The most persuasive argument against elective nodal irradiation is that its use increases the volume of normal lung irradiated to the extent that it may produce unacceptable toxicity, particularly in conjunction with dose escalation to the primary target and concurrent chemotherapy. Given the dosimetric limitations of photons (x-rays), it is understandable that a rational clinician might choose a scenario that omits ENI.

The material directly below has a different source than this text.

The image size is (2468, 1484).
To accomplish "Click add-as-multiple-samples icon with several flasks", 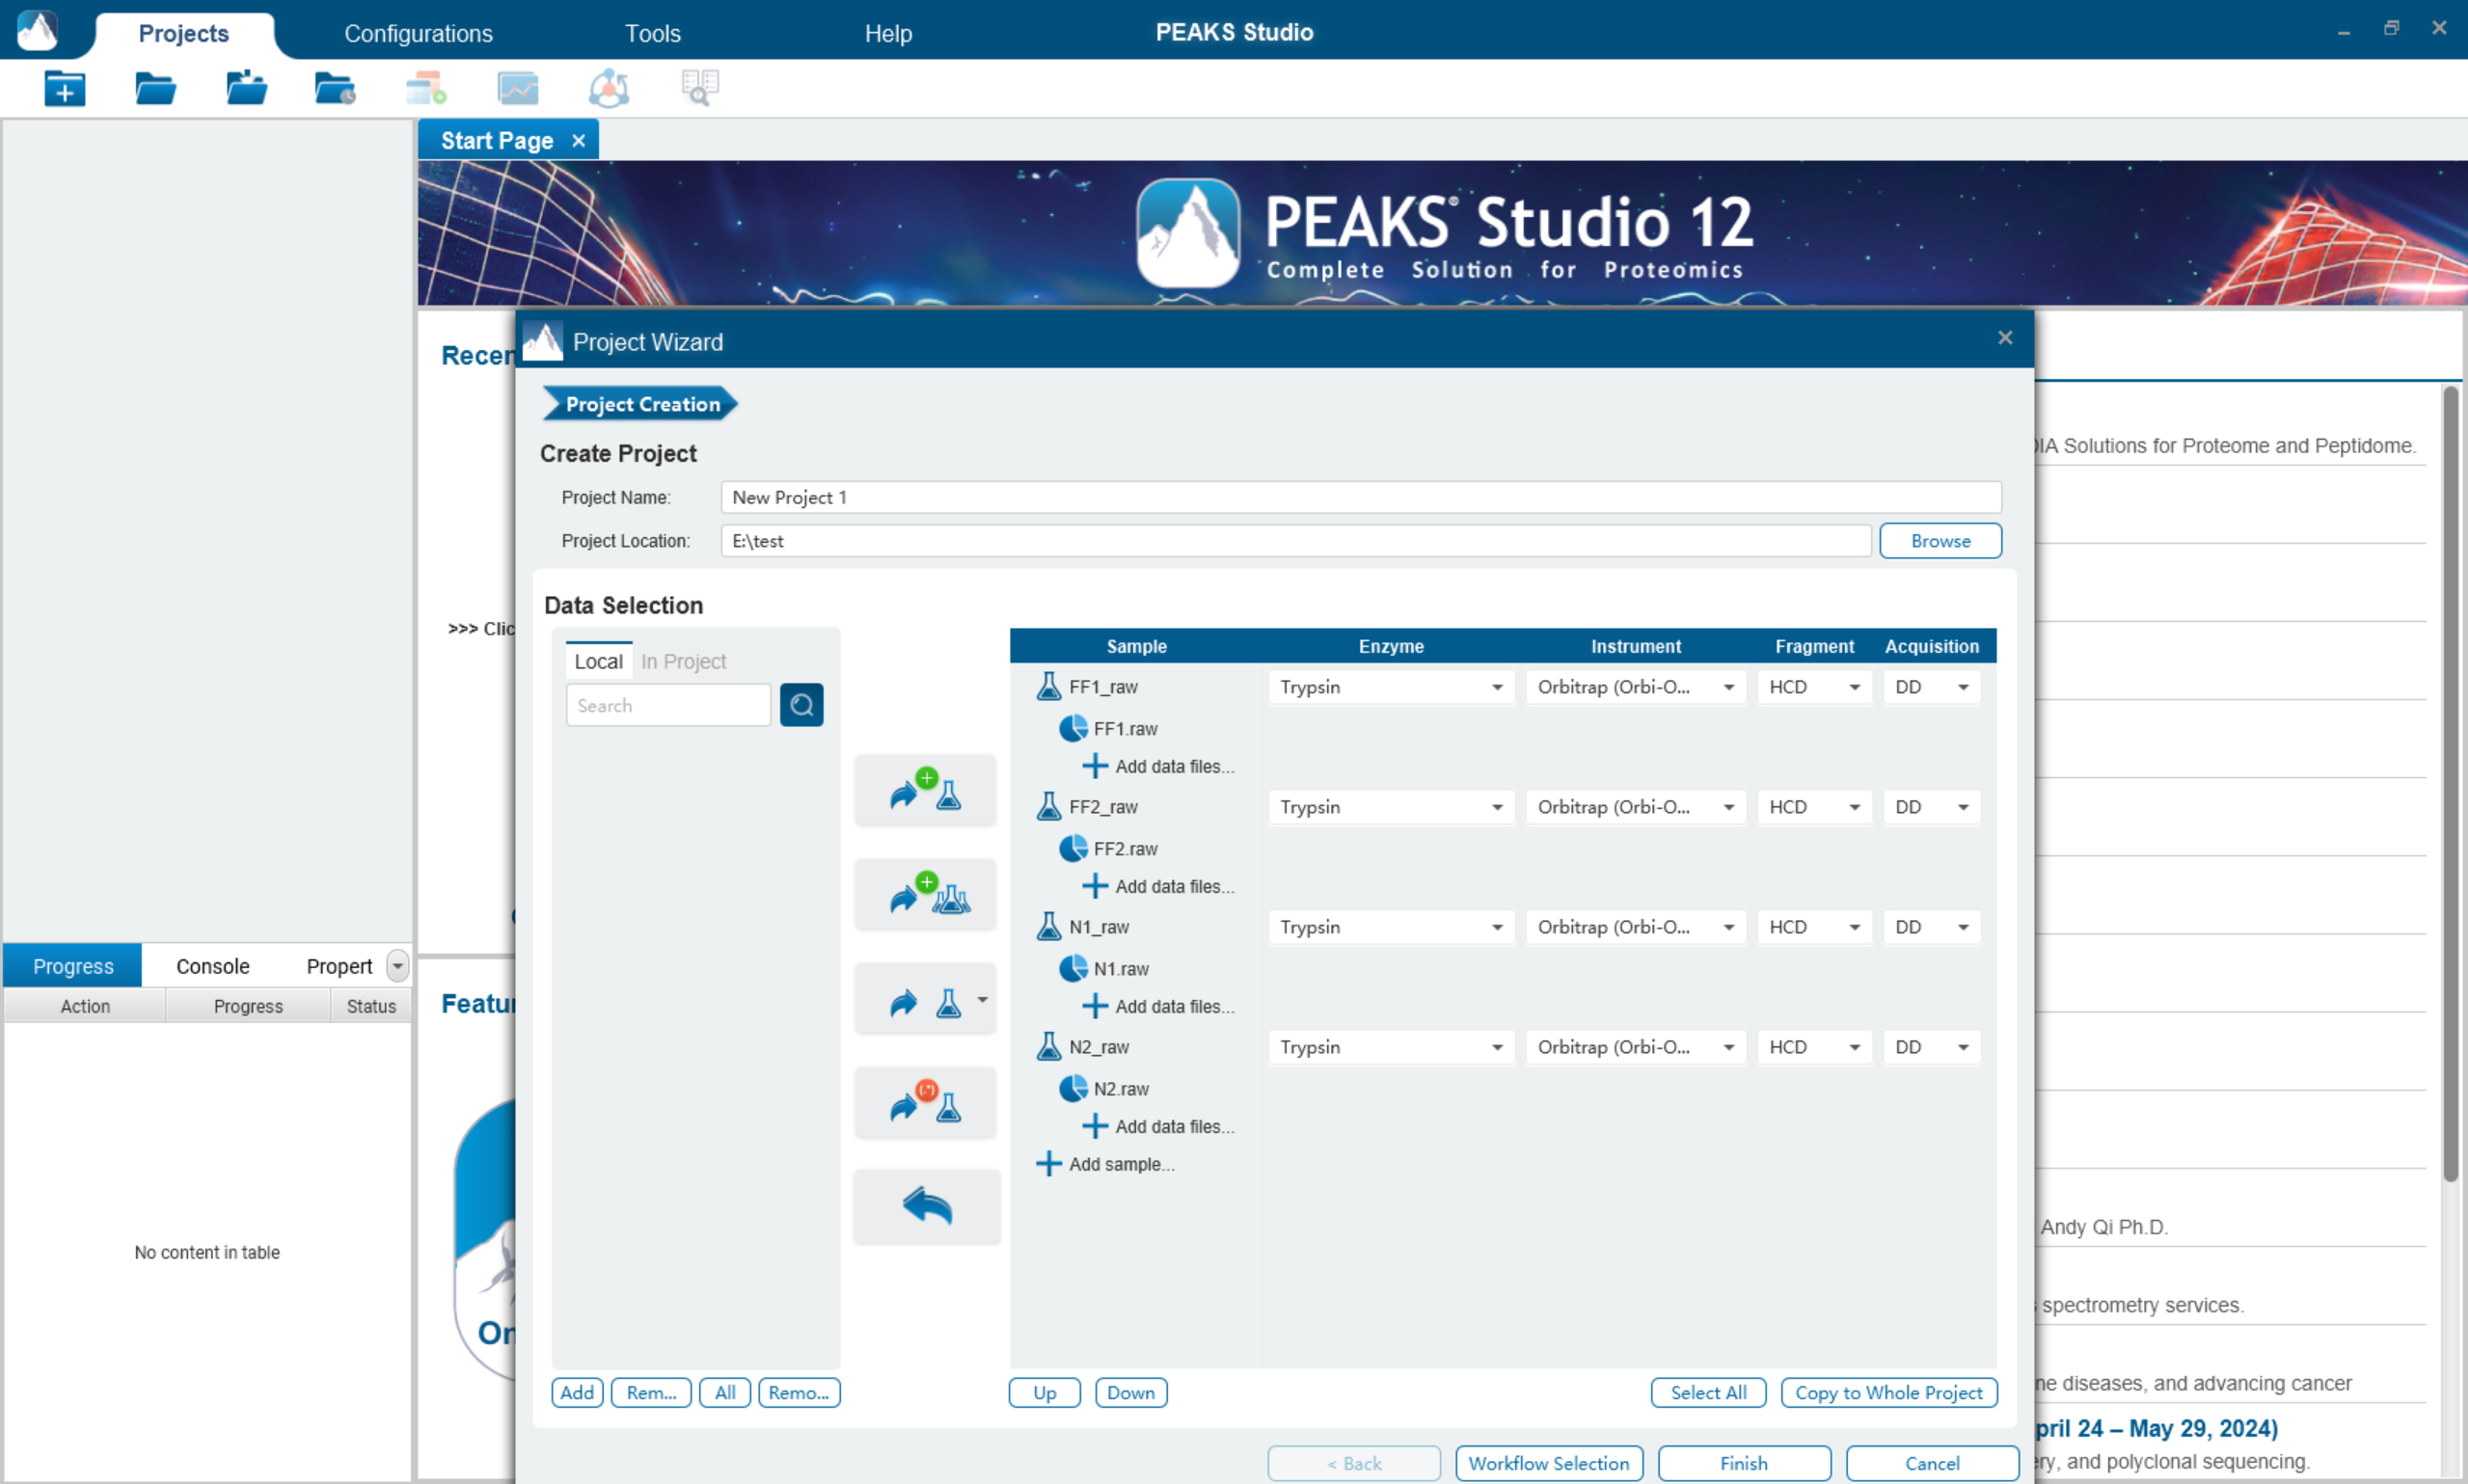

Randomized clinical data, which is frequently cited to support the argument in favor of GTV dose escalation over ENI, is provided by Yuan (4). In this study, patients with unresectable stage III non-small cell lung cancer were randomized to receive either: 1) involved-field RT to doses between 68 Gy and 74 Gy or 2) ENI with a GTV boost to a total dose ranging from 60 Gy to 64 Gy. Patients in both arms received concomitant cisplatin-based chemotherapy. Two-year survival was statistically superior in the involved-field arm (39.4% vs. 25.6%; p = 0.048). The pneumonitis rate was also lower in the involved-field arm (17% vs. 29%; p = 0.044). Although this study is often cited to demonstrate the superiority of limiting treatment to the involved field, we would argue that this trial simply demonstrates improved outcomes with higher GTV doses. We do not believe that the study by Yuan should be used to conclude the irrelevance or inadvisability of ENI. We believe that our data suggests that protons have enough of a potential to reduce normal-tissue exposure so that the choice between GTV dose escalation and ENI may be unnecessary.
Conclusion
While our dosimetric findings will need to be validated in clinical practice, it is possible that protons may save us from having to make the difficult choice between dose escalation to gross disease and treatment of high-risk nodal stations. Our current phase II protocol at the University of Florida Proton Therapy Institute (UFPTI LU-02) delivers 80 CGE to PET-positive foci of gross disease as well as 40 CGE to high-risk nodal stations with concomitant weekly chemotherapy.
Abbreviations:
- PET:
Positron Emission Tomography
- ENI:
Elective Nodal Irradiation
- 3DCRT:
Three-dimensional Conformal Radiotherapy
- IMRT:
Intensity-modulated Radiotherapy
- RT:
Radiotherapy.
Footnotes
Conflicts of Interest Statement: The authors have no conflicts of interest to report.